Diretor do Banco Central afirma que liquidação do Will Bank agravaria prejuízo do BRB
Ailton Aquino detalha à Polícia Federal que dissolução do banco digital poderia elevar perdas do Banco de Brasília acima de R$ 5 bilhões.
O diretor de Fiscalização do Banco Central, Ailton Aquino, afirmou em depoimento à Polícia Federal (PF), em 30 de dezembro, que uma eventual liquidação do Will Bank, vinculado ao Banco Master, poderia resultar em prejuízos ainda maiores para o Banco de Brasília (BRB). A instituição foi liquidada no último dia 21.
"Existem muitos ativos do Will dentro do balanço do BRB. A morte do Will Bank – se não for possível resolver os problemas dentro do Raet –, o prejuízo do BRB será maior", declarou Aquino durante o depoimento.
O Will Bank foi poupado da liquidação em novembro, quando o Banco Central decidiu liquidar o Banco Master e diversas empresas do grupo. O Banco Master Múltiplo, controlador do Will Bank, foi colocado em Regime de Administração Especial Temporário (Raet), com a avaliação de que o banco digital ainda poderia ser vendido. No entanto, essa expectativa não se concretizou.
Durante o depoimento, Aquino explicou que o perfil do público do Will Bank, majoritariamente das classes C e D, foi considerado na decisão. Segundo ele, a diretoria colegiada avaliou que esses clientes poderiam simplesmente deixar de pagar os cartões em caso de liquidação, o que motivou a escolha pelo Raet.
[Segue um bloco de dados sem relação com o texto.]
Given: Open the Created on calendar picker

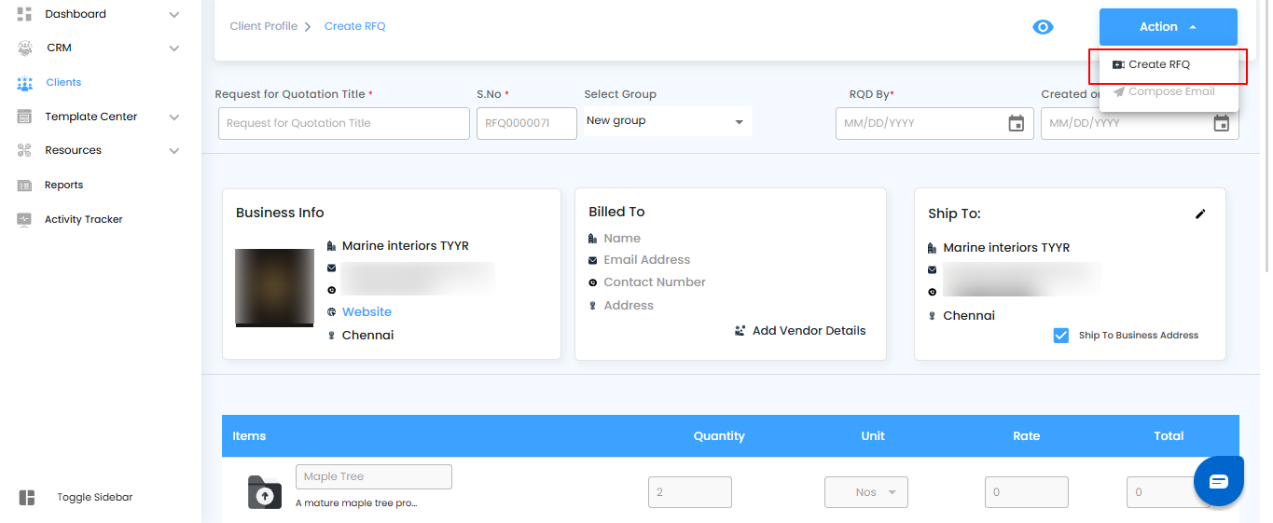Looking at the screenshot, I should (1221, 123).
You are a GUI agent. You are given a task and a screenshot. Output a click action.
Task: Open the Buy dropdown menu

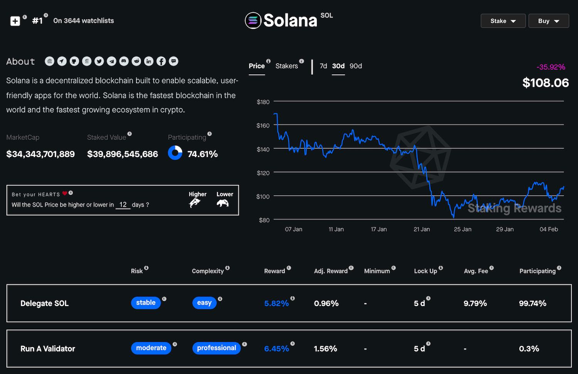[x=548, y=21]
No mesmo depoimento, o diretor do BC alertou a PF que as perdas do BRB com a compra de ativos do Master podem ultrapassar R$ 5 bilhões. O banco do Distrito Federal pagou R$ 12,2 bilhões por carteiras de crédito falsas, mas conseguiu substituir cerca de R$ 10 bilhões por outros ativos do Master. Contudo, esses outros papéis também apresentam problemas e podem gerar novos prejuízos.